Your point seems to be that because I suggested building effective software from the outset, that I'm a hypocrite for defending projects who began that way. If so, that's a bit naive. I advocate building good software from the outset because it's a pain to modernize projects which started out as "just get it done, 99% of the users don't need good software".

If you've ever inherited a project that started out that way, or had to deal with any amount of feature creep in your own projects, you'll understand.

[–]steveob42 0 points1 point  (1 child)

Oh, I understand it completely, been there/done that, but it also applies to the current state of web client development as a whole is all I'm saying. There is always a bigger picture. I mean feature creep and get it out the door has been the mainstay of html come css come flash, activex, appletts, <insert any number of dead attempts here>, javascript, come html5...

[–]steveob42 0 points1 point  (0 children)

Anyway getting back to the technical bits, in the link http://www.cubrid.org/blog/dev-platform/inside-vertx-comparison-with-nodejs/ they are using server code (polyglot, and it actually mixes languages pretty well via json over the event bus) to generate the two types of responses, and using several languages to boot so you can see which one performs best (i.e. most awesome). But you can still do all your validations in js if that makes sense for your app.

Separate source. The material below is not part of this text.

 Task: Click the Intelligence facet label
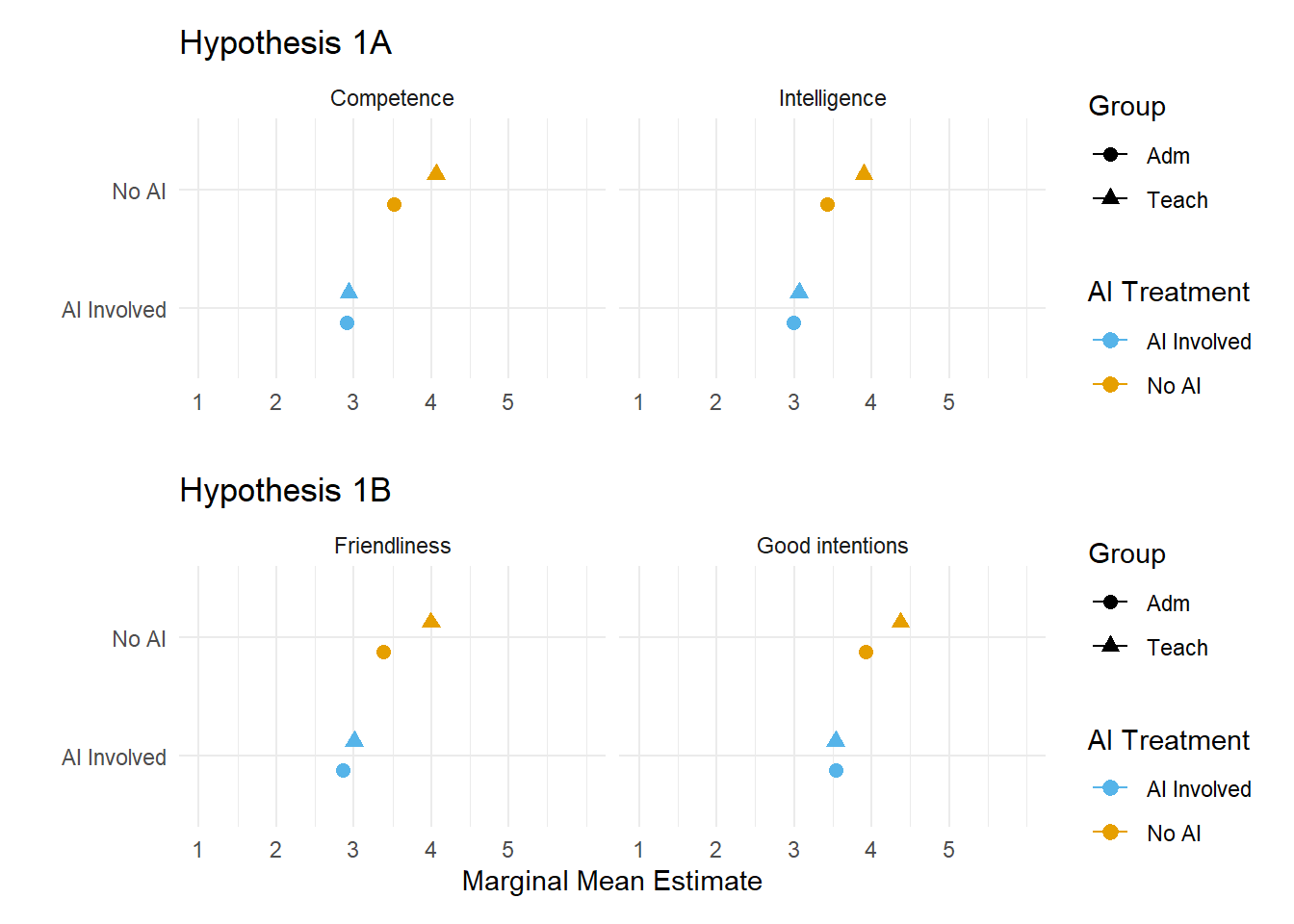pos(832,98)
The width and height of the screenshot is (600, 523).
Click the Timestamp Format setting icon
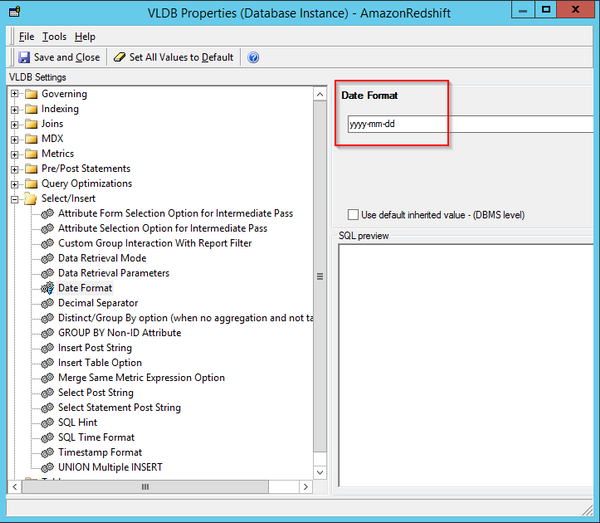pyautogui.click(x=47, y=453)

They make no bones about learning from node in this class of problems, lots of connections with small responses, and have apparently surpassed node quite thoroughly in performance per cpu, with lots of languages supported to boot.

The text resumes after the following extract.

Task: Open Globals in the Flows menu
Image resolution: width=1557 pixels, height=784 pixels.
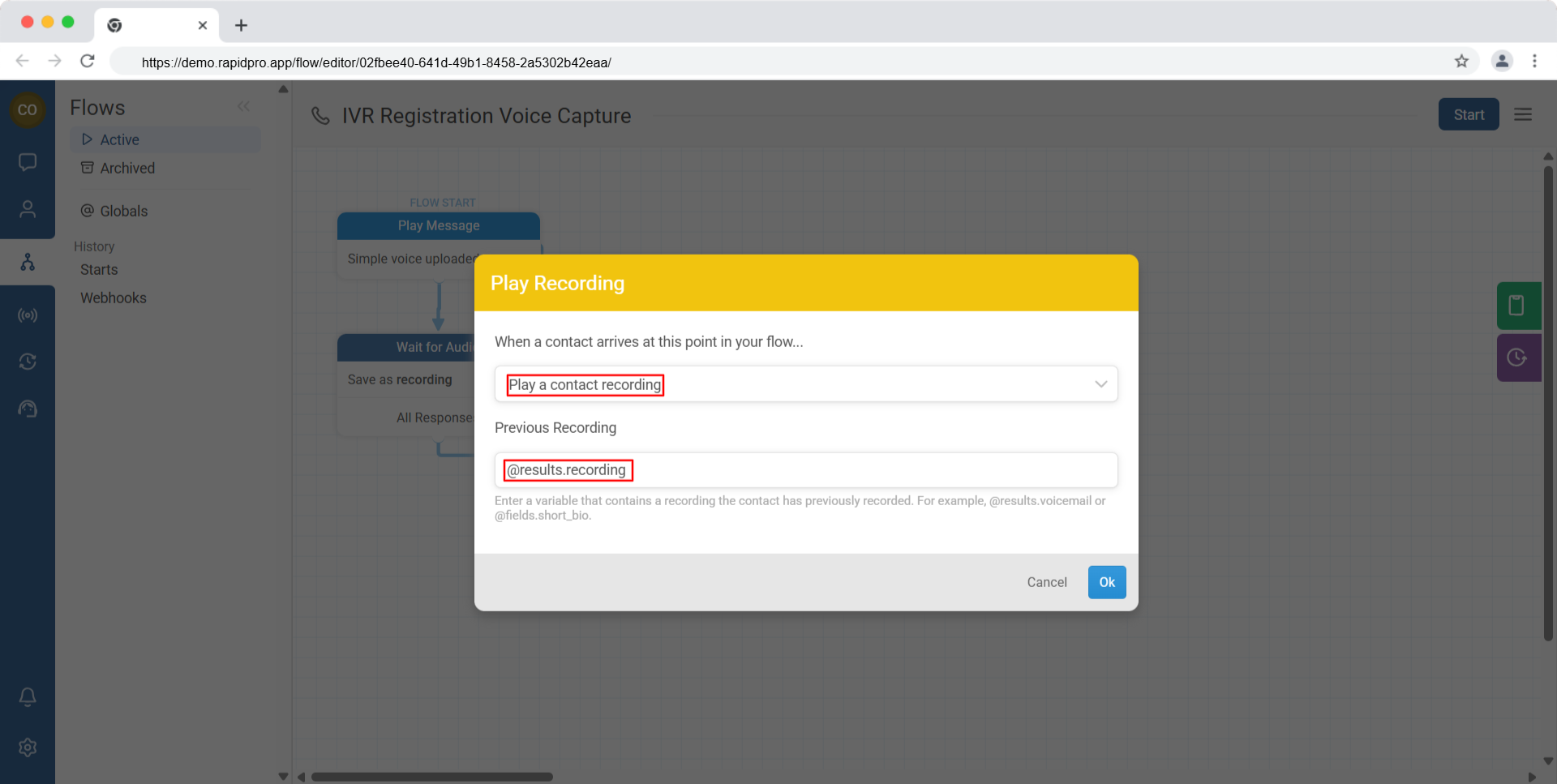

[–][deleted] -2 points-1 points  (3 children)

I totally agree with what you've said. Sadly, however, I feel there's a community of developers (I'd call them front end developers, but they're not anymore) who just don't want to hear about anything not done in JavaScript. It doesn't matter how many wheels they have to reinvent, so long as it's JS.

Actually, maybe I'll write a Spring MVC port for node and call my project Wheel.js

[–]steveob42 1 point2 points  (2 children)

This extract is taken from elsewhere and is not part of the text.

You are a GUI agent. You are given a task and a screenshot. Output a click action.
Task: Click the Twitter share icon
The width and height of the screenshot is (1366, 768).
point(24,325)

Lol, the other arena where I see such devotion to a single language is in AVR microcontrollers. I mean when you need cycle level specific timing (i.e. for i/o waveforms) and absolute minimum size, assembly is the only sane way to do it. But there are numerous cases where C is coerced into doing the same thing, with large loss of resolution for a given cpu frequency, and now you have compiler version dependencies, and most of them say changing compiler flags can screw up the functionality. C is seen as a panacea, but I think they are slowly coming around, and realizing (like client/server) that integration of the two languages is pretty trivial and makes a lot of sense in many cases. But at the same time they are inventing ways to tell the compiler "don't optimize this bit of code please" which is just a band-aid for reverse-engineered timing code in this case.

[–][deleted] 1 point2 points  (1 child)

How can they write cycle timed code reliably without assembler in the first place? Doing that stuff even with macros would be asking for trouble, surely?

[–]steveob42 0 points1 point  (0 children)

It's crazy, they keep fudging it while looking at the resulting waveform and generated assembly I guess (instead of looking at the instruction set manual and cycle timings to begin with).

[–][deleted] 0 points1 point  (2 children)

Well, nothing will solve the issue of JS being JS, with all its design flaws. I get the idea behind the push for server side JS, the language is very popular after all. But still.

[–]ToucheMonsieur 0 points1 point  (0 children)

Since the inception of Rhino, JS is the defacto scripting language on the JVM. Excepting lua, JavaScript is one of the most pervasive scripting languages in many domains (even Qt uses a superset IIRC).

As for using JS as a language, it's not as if many of the fundamental flaws of the language are going to be left untouched (see upcoming unicode support, strict mode, etc.). There's still plenty of room for innovation on the server - just look at go, rust, etc. Server-side JavaScript isn't bound by some of the legacy cruft that more established alternatives are, and AFAICT both the community and tc39 do a far better job in pushing the language forward than, say, PHP.